*EXERCISE OBJECTIVE:*
Whenever a line in the entries below contains "will", copy that line.

[MATERIAL SUPPLIED — start]

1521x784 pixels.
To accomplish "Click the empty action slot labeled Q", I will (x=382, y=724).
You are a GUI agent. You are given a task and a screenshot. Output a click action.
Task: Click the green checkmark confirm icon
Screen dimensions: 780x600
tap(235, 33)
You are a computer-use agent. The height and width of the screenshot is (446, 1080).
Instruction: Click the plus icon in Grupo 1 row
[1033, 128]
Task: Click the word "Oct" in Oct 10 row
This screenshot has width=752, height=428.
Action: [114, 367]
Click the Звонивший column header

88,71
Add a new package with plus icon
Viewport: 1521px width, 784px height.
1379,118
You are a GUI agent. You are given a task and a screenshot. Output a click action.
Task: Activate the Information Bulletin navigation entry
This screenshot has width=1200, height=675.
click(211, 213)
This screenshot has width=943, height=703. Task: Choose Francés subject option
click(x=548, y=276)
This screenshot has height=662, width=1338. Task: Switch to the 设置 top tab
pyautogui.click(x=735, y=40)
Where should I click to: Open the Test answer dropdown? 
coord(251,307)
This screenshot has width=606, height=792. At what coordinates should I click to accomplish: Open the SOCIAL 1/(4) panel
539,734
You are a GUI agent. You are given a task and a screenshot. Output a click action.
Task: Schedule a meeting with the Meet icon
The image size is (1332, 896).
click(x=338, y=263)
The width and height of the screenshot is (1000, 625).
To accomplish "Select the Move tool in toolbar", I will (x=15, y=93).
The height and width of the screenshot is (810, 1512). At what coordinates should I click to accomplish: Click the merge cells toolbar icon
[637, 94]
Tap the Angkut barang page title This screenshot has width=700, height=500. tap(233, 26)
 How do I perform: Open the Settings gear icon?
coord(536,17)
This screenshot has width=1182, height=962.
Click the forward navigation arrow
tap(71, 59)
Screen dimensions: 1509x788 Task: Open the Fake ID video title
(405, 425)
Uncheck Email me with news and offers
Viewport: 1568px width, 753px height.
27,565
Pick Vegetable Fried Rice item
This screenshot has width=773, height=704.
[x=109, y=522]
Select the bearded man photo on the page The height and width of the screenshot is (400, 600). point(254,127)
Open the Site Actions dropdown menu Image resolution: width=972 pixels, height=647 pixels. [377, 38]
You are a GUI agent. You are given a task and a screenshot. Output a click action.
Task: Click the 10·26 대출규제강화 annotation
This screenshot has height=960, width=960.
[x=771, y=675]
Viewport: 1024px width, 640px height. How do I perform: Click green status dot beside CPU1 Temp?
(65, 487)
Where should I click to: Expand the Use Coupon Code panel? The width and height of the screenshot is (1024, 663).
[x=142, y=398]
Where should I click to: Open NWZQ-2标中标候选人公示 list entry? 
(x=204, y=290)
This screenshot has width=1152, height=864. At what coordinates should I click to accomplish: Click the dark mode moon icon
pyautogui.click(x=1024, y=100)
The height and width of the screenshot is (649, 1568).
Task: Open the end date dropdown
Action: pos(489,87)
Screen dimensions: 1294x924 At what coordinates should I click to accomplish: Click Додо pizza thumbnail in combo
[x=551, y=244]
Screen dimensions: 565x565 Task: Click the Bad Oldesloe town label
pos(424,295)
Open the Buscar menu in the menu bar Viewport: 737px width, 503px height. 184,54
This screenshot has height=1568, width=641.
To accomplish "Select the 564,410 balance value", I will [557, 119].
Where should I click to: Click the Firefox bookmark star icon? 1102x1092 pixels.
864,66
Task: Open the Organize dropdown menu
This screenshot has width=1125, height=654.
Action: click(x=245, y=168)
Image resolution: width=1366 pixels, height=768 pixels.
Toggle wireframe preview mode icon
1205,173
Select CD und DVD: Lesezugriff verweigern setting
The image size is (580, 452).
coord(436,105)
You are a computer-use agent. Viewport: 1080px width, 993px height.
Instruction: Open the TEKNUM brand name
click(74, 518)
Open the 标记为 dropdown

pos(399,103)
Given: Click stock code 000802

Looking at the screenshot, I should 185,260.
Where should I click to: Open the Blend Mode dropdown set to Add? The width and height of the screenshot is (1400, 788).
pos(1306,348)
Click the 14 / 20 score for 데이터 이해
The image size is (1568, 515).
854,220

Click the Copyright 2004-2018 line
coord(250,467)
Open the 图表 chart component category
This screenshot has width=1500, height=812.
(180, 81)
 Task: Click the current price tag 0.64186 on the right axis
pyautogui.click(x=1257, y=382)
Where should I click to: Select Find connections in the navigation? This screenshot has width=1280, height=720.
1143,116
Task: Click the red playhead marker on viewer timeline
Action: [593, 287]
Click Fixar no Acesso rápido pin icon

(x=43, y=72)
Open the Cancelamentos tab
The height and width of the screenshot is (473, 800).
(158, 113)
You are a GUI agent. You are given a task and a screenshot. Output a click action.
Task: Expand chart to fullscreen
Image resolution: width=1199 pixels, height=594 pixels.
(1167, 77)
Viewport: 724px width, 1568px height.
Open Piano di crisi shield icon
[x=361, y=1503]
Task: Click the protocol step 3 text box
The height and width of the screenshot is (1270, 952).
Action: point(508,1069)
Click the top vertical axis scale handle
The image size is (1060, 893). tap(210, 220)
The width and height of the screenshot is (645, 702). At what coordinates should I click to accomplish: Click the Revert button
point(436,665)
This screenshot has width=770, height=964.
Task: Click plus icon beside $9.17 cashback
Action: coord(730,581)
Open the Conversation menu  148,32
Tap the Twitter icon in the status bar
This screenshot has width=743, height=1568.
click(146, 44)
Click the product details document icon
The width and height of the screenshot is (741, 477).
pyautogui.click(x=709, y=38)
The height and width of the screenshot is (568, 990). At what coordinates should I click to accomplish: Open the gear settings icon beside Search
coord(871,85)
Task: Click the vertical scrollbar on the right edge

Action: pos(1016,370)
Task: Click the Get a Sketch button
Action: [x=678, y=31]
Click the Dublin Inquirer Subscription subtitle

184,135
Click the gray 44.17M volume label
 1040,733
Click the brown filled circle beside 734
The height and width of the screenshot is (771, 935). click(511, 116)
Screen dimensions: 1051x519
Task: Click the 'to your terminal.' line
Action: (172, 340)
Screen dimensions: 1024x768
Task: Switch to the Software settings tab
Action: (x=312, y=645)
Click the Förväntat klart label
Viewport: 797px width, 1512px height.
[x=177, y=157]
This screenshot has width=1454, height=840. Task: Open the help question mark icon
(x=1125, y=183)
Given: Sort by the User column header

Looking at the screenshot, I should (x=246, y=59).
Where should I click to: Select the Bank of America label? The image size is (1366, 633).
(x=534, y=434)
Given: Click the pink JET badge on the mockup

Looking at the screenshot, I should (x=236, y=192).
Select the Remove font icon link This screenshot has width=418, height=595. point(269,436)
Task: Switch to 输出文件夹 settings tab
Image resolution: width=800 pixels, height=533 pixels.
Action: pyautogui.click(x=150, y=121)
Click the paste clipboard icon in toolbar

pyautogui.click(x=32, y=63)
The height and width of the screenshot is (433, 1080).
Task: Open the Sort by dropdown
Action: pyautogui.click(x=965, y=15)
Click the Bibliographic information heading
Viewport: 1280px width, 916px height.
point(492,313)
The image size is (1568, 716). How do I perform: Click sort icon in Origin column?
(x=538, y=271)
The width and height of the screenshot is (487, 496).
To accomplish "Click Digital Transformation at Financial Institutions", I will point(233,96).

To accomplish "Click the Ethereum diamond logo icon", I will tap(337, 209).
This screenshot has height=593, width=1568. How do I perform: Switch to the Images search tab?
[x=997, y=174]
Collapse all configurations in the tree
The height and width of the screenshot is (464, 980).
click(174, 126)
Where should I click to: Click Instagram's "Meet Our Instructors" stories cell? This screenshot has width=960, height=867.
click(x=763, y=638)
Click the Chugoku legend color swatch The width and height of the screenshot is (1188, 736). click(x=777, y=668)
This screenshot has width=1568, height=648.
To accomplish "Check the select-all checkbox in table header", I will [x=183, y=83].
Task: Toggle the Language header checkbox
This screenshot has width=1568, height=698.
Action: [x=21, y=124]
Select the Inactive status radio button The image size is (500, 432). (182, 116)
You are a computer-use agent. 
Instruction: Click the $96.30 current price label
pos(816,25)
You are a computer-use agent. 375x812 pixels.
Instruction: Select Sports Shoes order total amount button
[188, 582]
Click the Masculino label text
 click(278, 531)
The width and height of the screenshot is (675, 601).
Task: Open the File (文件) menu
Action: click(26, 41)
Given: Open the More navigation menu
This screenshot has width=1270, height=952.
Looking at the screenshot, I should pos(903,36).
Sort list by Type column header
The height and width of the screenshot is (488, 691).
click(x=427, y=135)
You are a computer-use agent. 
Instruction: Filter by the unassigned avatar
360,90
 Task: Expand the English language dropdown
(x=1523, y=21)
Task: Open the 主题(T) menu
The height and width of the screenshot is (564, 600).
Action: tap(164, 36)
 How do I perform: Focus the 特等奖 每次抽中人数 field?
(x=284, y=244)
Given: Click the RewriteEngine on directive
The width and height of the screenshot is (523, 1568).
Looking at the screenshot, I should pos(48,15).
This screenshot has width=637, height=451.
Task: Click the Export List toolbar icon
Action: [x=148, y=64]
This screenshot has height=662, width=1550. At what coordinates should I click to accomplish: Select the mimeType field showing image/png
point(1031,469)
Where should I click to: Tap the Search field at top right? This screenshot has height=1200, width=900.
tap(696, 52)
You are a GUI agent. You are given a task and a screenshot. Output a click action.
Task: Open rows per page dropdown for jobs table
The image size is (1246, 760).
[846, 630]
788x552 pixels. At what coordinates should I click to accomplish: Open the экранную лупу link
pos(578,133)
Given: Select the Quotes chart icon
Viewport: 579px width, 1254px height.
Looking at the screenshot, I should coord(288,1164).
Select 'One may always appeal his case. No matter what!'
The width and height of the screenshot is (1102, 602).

[MATERIAL SUPPLIED — finish]

*RESPONSE FOR THIS EXERCISE:*
To accomplish "Click the empty action slot labeled Q", I will (x=382, y=724).
To accomplish "Select the Move tool in toolbar", I will (x=15, y=93).
To accomplish "Select the 564,410 balance value", I will [557, 119].
To accomplish "Click Digital Transformation at Financial Institutions", I will point(233,96).
To accomplish "Click the Ethereum diamond logo icon", I will tap(337, 209).
To accomplish "Check the select-all checkbox in table header", I will [x=183, y=83].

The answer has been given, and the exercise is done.